PROMPT:
Return the data below unchanged. Drop any pictures.
------ DATASET RECORDS ------
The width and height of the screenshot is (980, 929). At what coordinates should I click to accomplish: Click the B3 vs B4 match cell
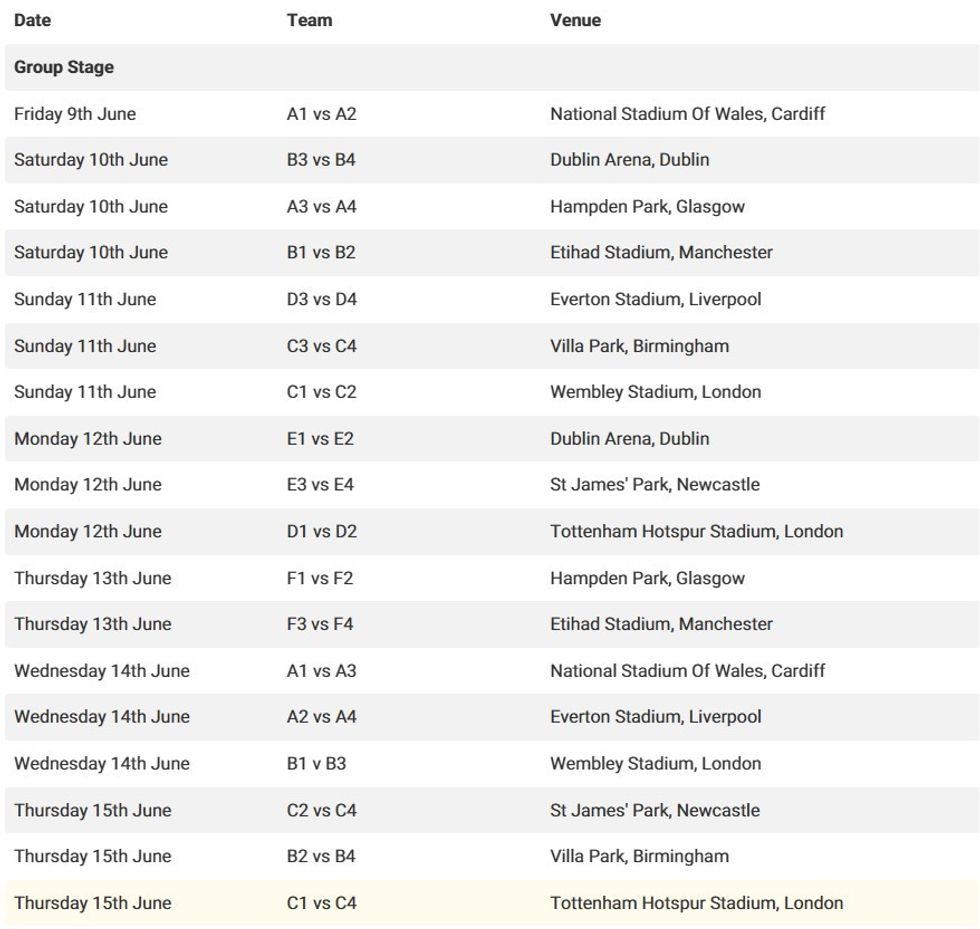(x=321, y=160)
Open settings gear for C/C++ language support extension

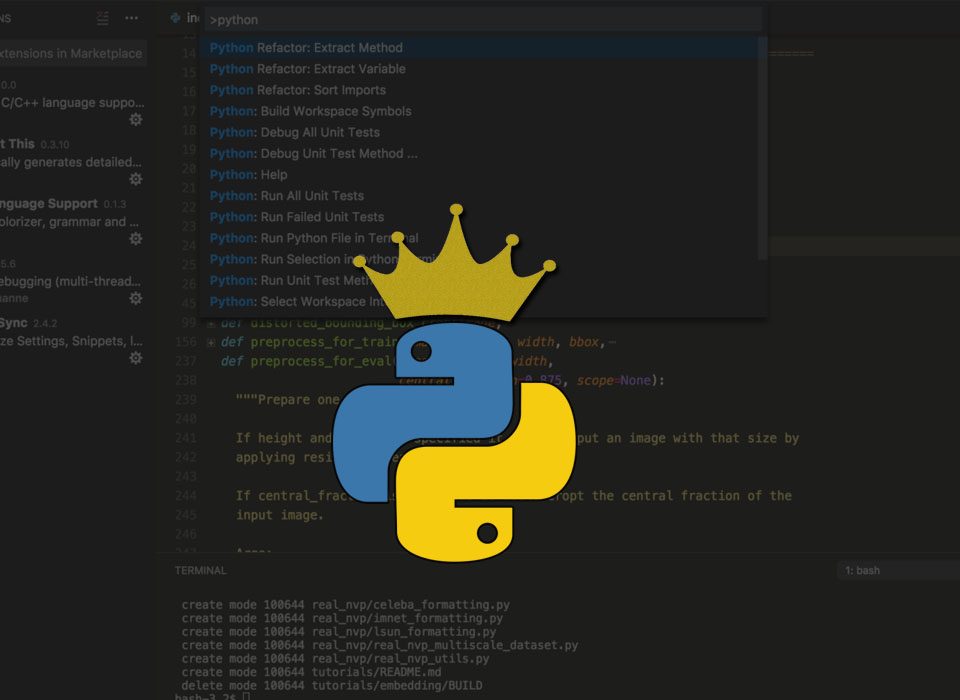click(137, 119)
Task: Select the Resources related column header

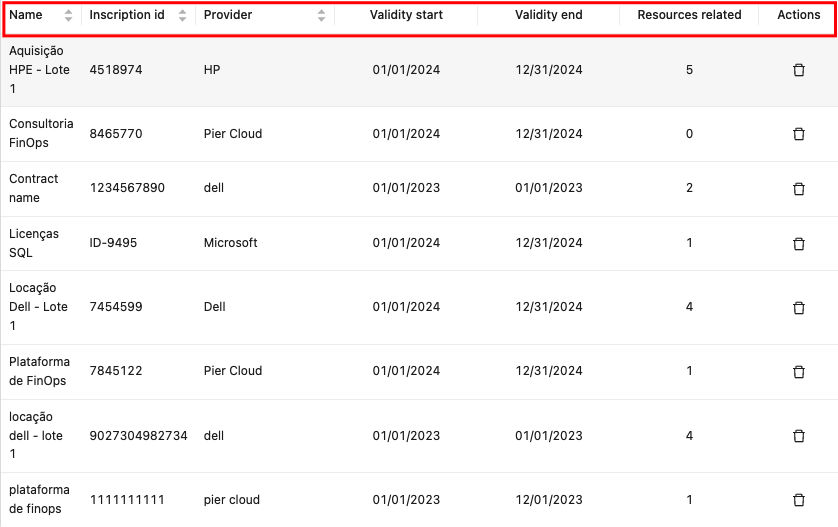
------
RESPONSE:
The width and height of the screenshot is (980, 929). At what coordinates should I click to accomplish: Click the B3 vs B4 match cell
(x=321, y=160)
Open settings gear for C/C++ language support extension

click(137, 119)
Task: Select the Resources related column header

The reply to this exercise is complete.